I have a single server with several clients. I want to push messages to a particular client at a given time. Clients should not polling to the server. what are good patterns and practices to solve this problem?

  • 1
    Keep connections alive, and periodically sending keep-alive packets (sparingly enough) just to prevent the connection from closing.
    – rwong
    Commented Jun 10, 2013 at 4:38

1 Answer 1


You can use a technique often referred to long-polling or comet, which allows to implement a "push"-based event/update system.


The principle is rather simple:

  1. client sends a request to server and keeps connections alive;
  2. server keeps a handle on the connection and waits;
  3. when updates are available, server sends back data to client;
  4. (depending on client-side tech) client may need to send a new request.

This way the clients don't poll regularly.

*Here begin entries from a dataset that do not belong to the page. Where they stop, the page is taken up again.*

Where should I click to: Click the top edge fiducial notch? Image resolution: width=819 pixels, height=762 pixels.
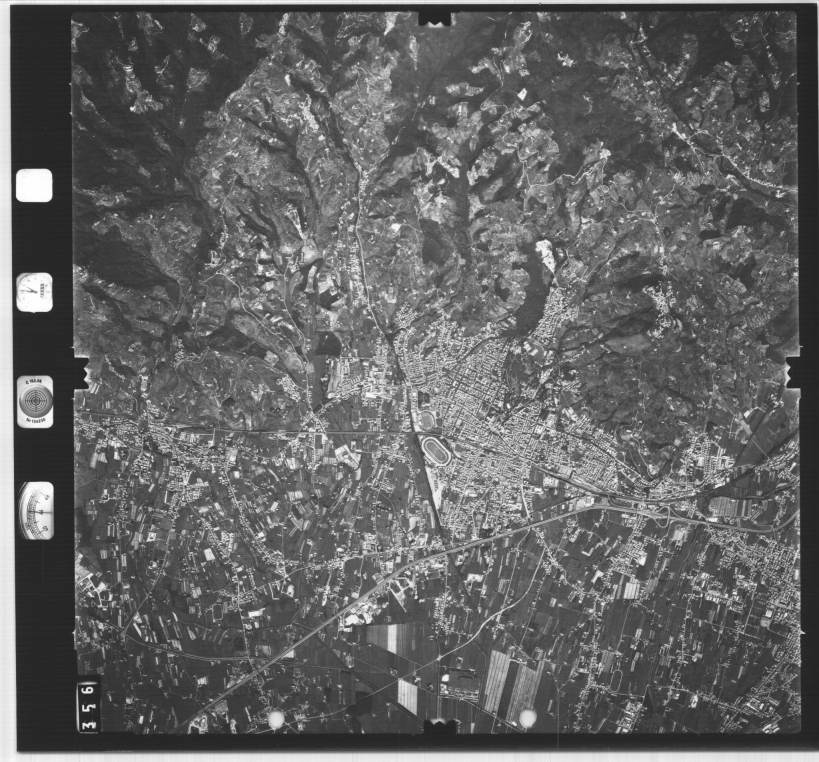pos(434,18)
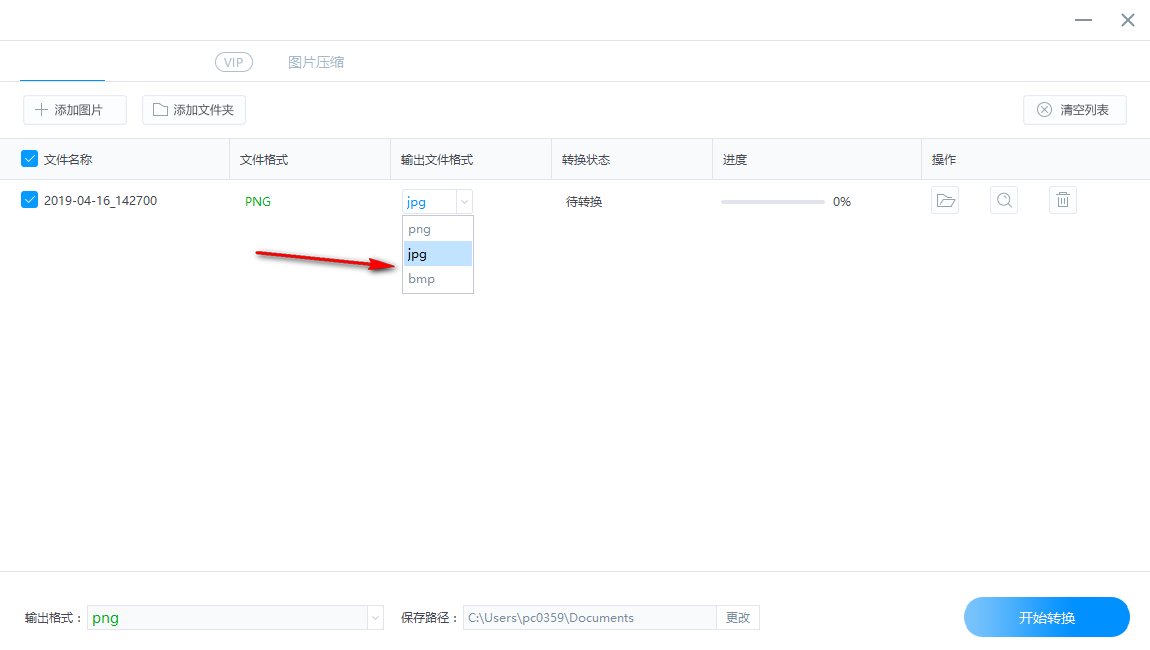This screenshot has height=650, width=1150.
Task: Click the circled X icon on 清空列表
Action: (1045, 110)
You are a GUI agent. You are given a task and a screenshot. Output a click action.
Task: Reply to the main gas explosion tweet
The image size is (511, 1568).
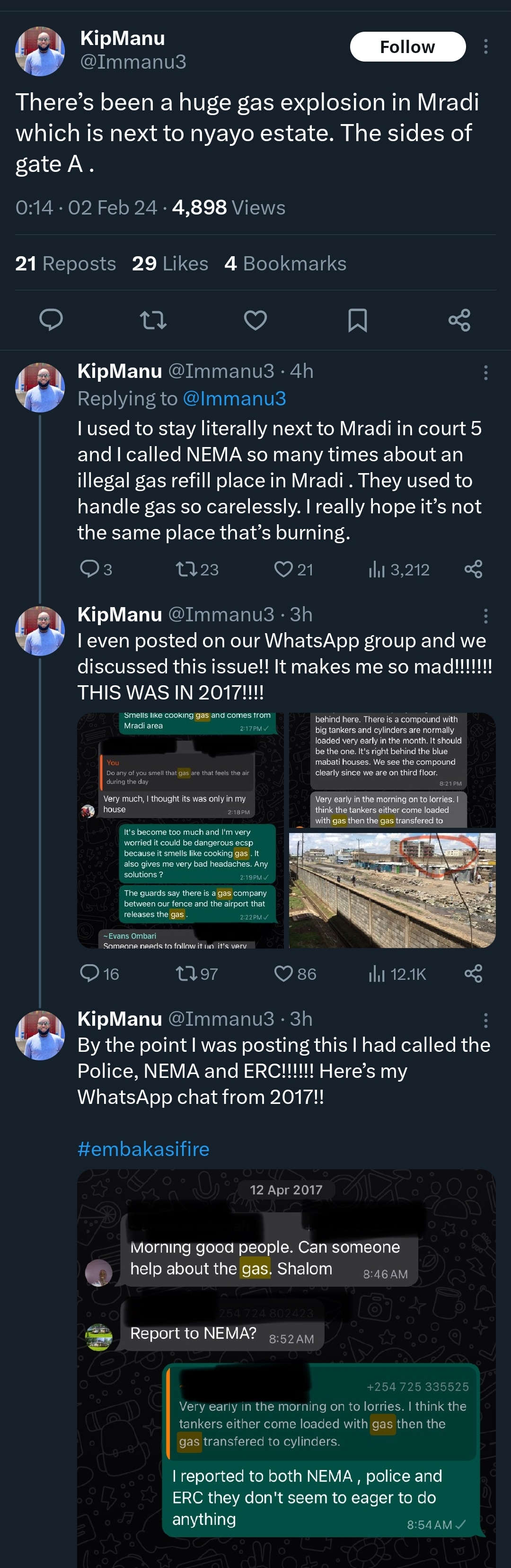pyautogui.click(x=51, y=320)
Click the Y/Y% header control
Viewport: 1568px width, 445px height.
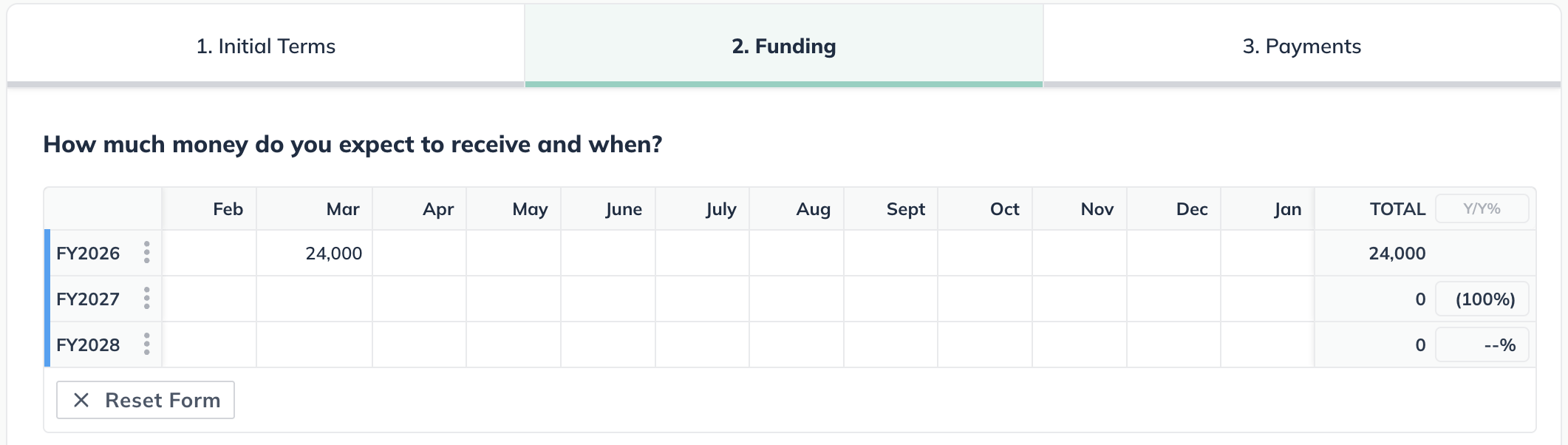coord(1482,208)
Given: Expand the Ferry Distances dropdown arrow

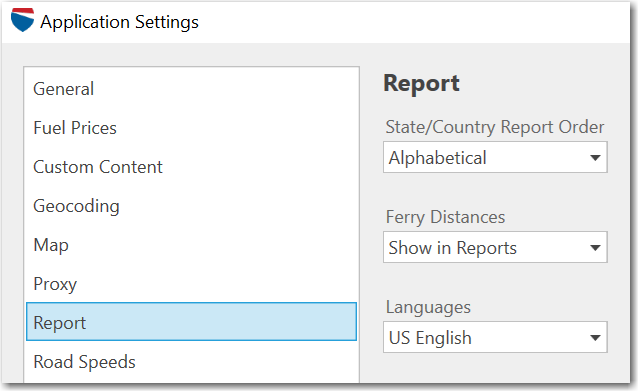Looking at the screenshot, I should click(x=595, y=247).
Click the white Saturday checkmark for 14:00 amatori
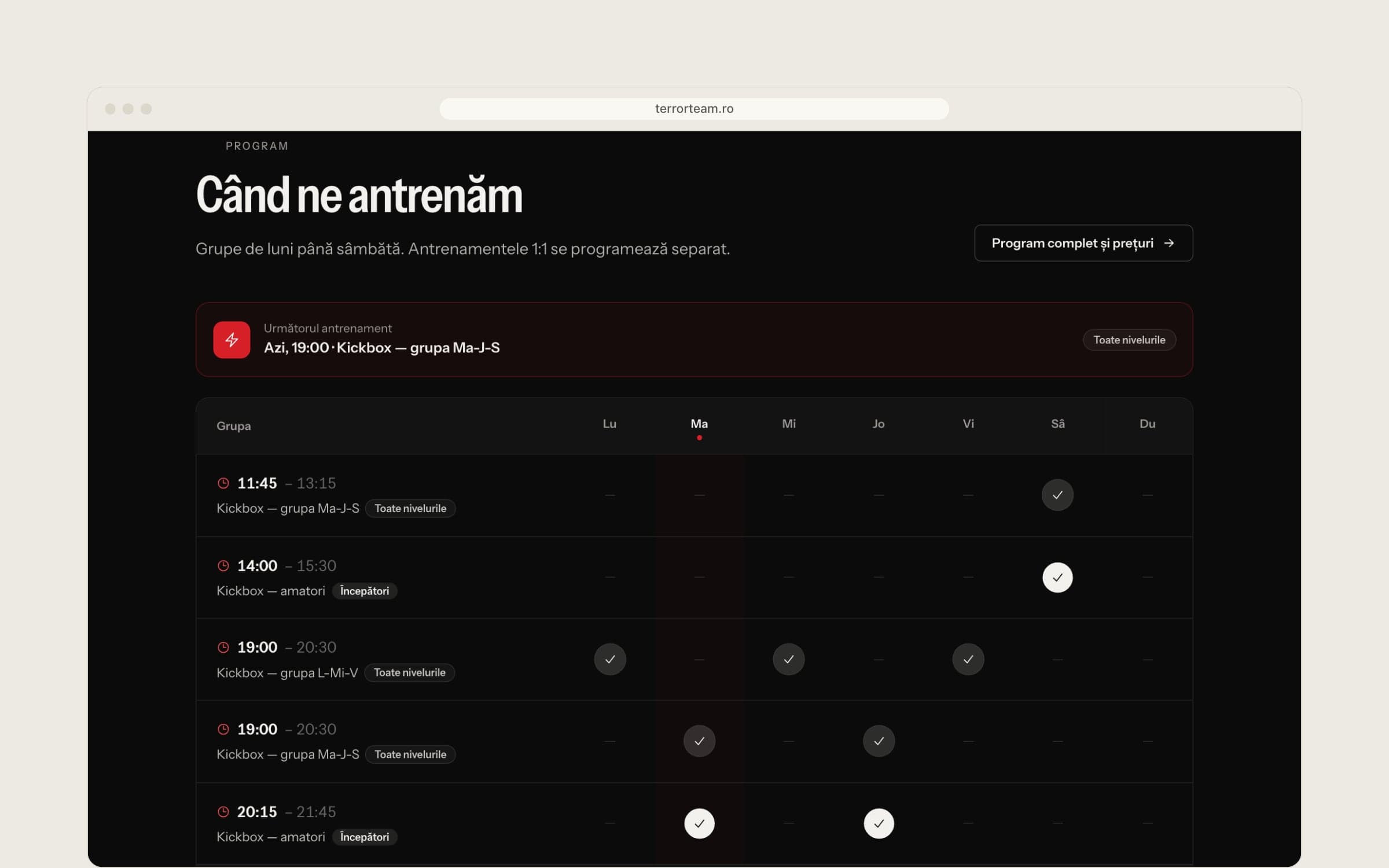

However, that implies that a significant number of connections might be kept alive at any single given time, so make sure you understand the implications of this approach for your server.

How to Implement It?

So, the underlying principle remains the same no matter what your platform is: as long as you can send an HTTP request and wait for the response synchronously or asynchronously, you have a way to implement long-polling.

Heavy Clients

With most programming languages aimed at developing desktop solutions (or "heavy" clients), you'd usually resort to your usual network tools: sockets.

Lightweight/Rich Clients

If we're talking about a rich web-client to build in a browser-based solution, you have the option to:

  • use your usual XMLHttpRequest object (the server will only reply once it's got something to send back, at which point the client will either re-initiate another connection or use a spare one if it opened multiple ones to ensure there's always multiple channels opened at hand),
  • or to use <script> tags that query a URL sending back a payload wrapped in a call to function defined in the client's context (see JSONP),
  • or to use WebSocket API introduced with HTML5,
  • or a variation of the above or using an external tool (Java Applet, Flash, etc...) to achieve the same effect.

Beware that, as is often the case with web techs, cross-browser support is going to require extensive testing, and you may be forced to use a combination of the above techniques if you target hostile browser market shares...

  • 1
    +1. The only thing which is missing from the answer, IMO, is the explicit mention of web sockets. Commented Jun 10, 2013 at 4:53
  • @MainMa: True, WebSockets are one of the options to do this (and probably the best if you have the freedom of using them, actually).
    – haylem
    Commented Jun 10, 2013 at 4:55
  • @MainMa: edited.
    – haylem
    Commented Jun 10, 2013 at 5:02
  • @KanishkaDilshan: Great. Glad it helped. Looks like you were just one google search away from it though.